My mistake. That was Martin Broughton, then of British American Tobacco and the CBI, in 1996. The latest version (and there have been remarkably similar comments repeatedly ever since) came in a slightly cantankerous report last year by PR group Tulchan: in it the chairs of some of the UK’s largest listed companies bemoaned the state of relations with their investors, citing spiralling governance requirements, conflicting ESG standards, the role of proxy voting agencies and, yes, a box-ticking attitude.

The implication was that, in recent years, the souring of this relationship has contributed to the diminishing standing of the London market as a global venue. In fact, the reverse is more obviously the case.

The Investor Forum, which represents shareholders with more than £800bn in UK equities, has this week written to FTSE chairs in response to Tulchan’s report. It argued that the majority of its members did not believe that the report was “an accurate reflection of their relationships with companies”. There are, it concedes, areas of fundamental disagreement, particularly around remuneration and so-called overboarding. (And both chairs and investors privately bemoan an obsession around votes that means that such areas of discord dominate all conversations to the detriment of everything else.)

Behind the griping and discord is some sense of consensus: that this renewed friction arises, in large part, from changes in the investment industry and particularly the UK market. The number of listed companies in the UK has fallen by 40 per cent from 2008, according to the 2021 review by Lord Hill, and its share of global listings has dropped. Performance, thanks in part to an overheated US market for tech stocks, has trailed international rivals until recently. UK defined benefit pensions schemes that held 50 per cent of their assets in UK equities in the late 1990s now hold perhaps 2 per cent. Allocations from asset managers and insurance companies to UK equities halved from 2002 to 2020, according to New Financial.

The result from the asset management side is that just as rising passive investment squeezes the sector and as clients vastly increase their scrutiny of decision-making, their UK equities teams are smaller, the resources available to them have shrunk and the power of the “star” UK manager has dimmed. The growth of ESG or governance teams — which some asset managers concede may not always have been brilliantly co-ordinated with investment decision makers — is part stewardship but part commercial necessity given the money flooding into those areas. For companies, it means a few conversations with key City investors no longer cover the waterfront in an increasingly disparate, global investor base.

The proxy advisers, who issue analysis and recommendations on shareholder voting, have to some extent filled the gap. Boards, on the evidence of Tulchan, find them infuriating. But what evidence there is suggests that their pronouncements carry less voting sway than generally imagined, according to PwC, and certainly less than in the US market. In any case, the UK’s stewardship code — where the Financial Reporting Council tries to recognise good and effective engagement — pushes against such outsourcing of analysis and itself comes in for flak. There is appetite from all parties to rationalise and simplify non-financial reporting.
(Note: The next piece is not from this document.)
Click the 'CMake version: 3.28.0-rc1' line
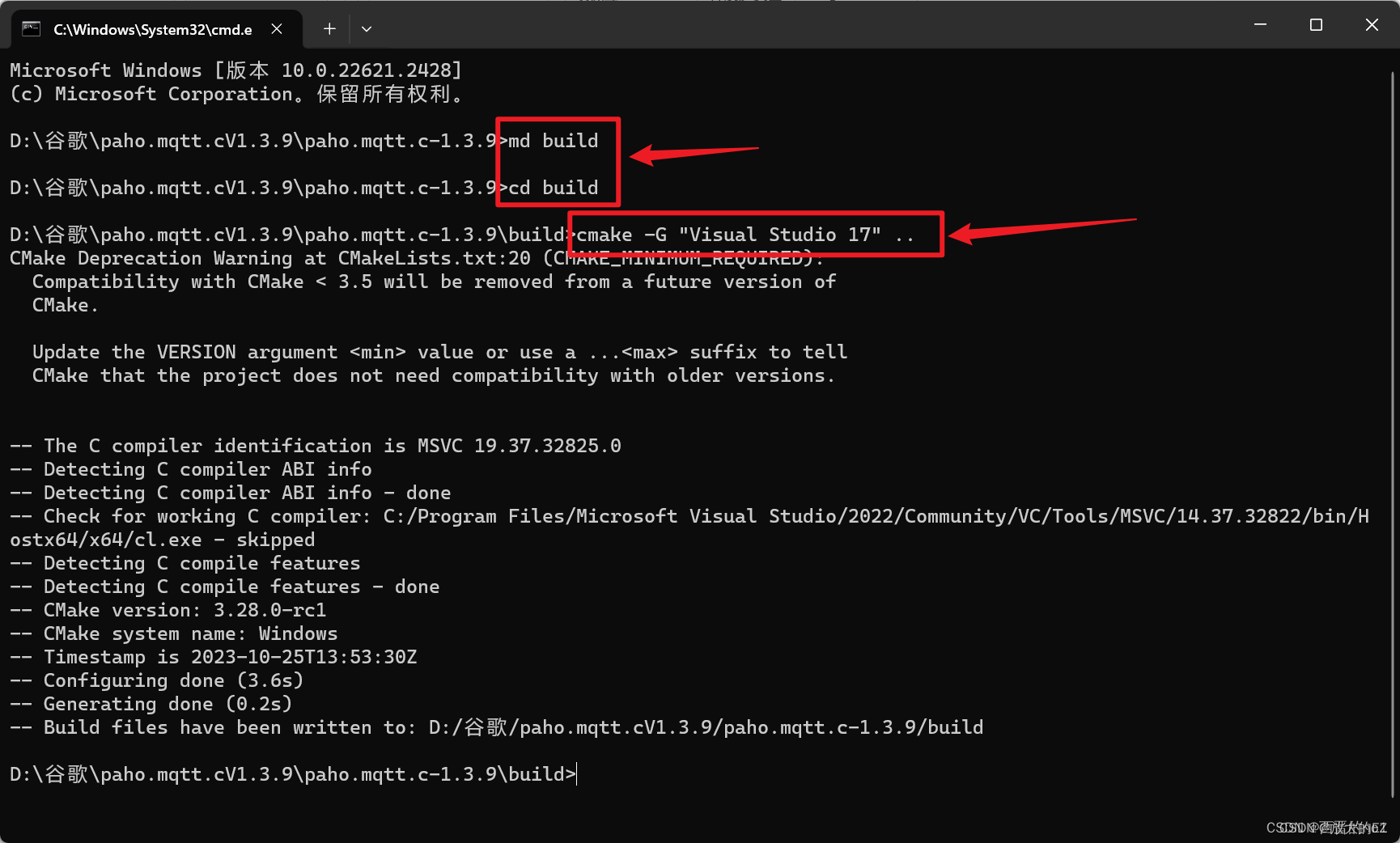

The Investor Forum, which wants working groups on areas such as remuneration, voting and strategic engagement, is right to suggest a more collaborative approach than yet another chance to “rehash strongly held opinions”. It will be needed, too, if renewed efforts led by the London Stock Exchange to revitalise the City’s fortunes are to make much progress. Hankering after a bygone era of shareholder engagement won’t help, no matter how much some chairs and fund managers might miss it.